I needed Alice to go with me to the Baha’i temple in Wilmette because she’d agreed to model in a photo series I was doing—white girls co-opting global cultures. I was calling it Multi-Culti, and it was one of several attempts I was making at establishing myself as creative thinker, a public intellectual, a doer of projects. 

So I needed Alice to come with me to the world’s oldest Baha’i house of worship so she could appear in my art, but Alice hadn’t really left her room in two days because she and Tim had broken up again. I say she and Tim had broken up, fact being that I’d broken them up, basically, wedged myself in like the pea under their mattress, but it was for good reason and for everyone’s benefit. Except maybe Tim who was an asshole and deserved to suffer. For Alice it was the crying again, the smell of sad candles from her room. Her boilerplate heartbreak which, let’s be honest, was wasted on a guy who pronounced it nuke-u-lar, and who wished there was a way to tell people that he’d gotten his Arcade Fire tattoo before they’d won the Grammy. 

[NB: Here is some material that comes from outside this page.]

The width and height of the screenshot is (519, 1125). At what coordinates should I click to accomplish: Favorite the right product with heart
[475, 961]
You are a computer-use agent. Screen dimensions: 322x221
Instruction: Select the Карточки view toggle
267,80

I told Alice, let’s get out. I said let’s go look at some Baha’is. She said nothing and then she said no, and then she put on some pants and said okay, Roxanne, okay. 

I tried to jump on the momentum and got my things together as quickly as I could. 

Threw my phone, sunglasses, wallet, whatever else I might need in the old leather satchel Alice had given me my last birthday. A book because I always brought a book. Sunscreen because Alice was pale, being from Pennsylvania, and I was even paler, despite being from Texas. Our friend Argos (whose name was James, but who we called Argos because The Odyssey, because of supreme faithfulness and puppy dog eyes) had a habit of calling me Dad because I took care of all of us and wore a lot of flannel. The nickname had caught on, and I thought it was funny but I also: didn’t. 

I went to check on Alice and found her face down on her bed, wearing only the pants she had just put on. She hated clothing—she was famous for it. 

“C’mon, champy,” I told her, trying to pry her up off the bed. She groaned back, buried her face in her arms, shouted something into her quilt. I slapped her twice square on the back, trying to pocket the air between my palm and her unshowered skin for maximum whipcrack. She shouted again, this time not even trying for words. 

I went to the pile of clothes at the bottom of her closet and found a crop top, a button-down, threw them at her muted body. “C’mon asshole,” I shouted. “We’re leaving in five.” She groaned, pulled the shirts under her body like a starving amoeba. But there she was five minutes later at the door, clothed, her greasy blonde hair spaghettied into a bun on top of her slick skull. She was crying a little. I asked if she had her train pass, handed her some sunglasses, and we were out the door. “Let’s go, Daddy-o,” she said, and I said “That’s the spirit.” 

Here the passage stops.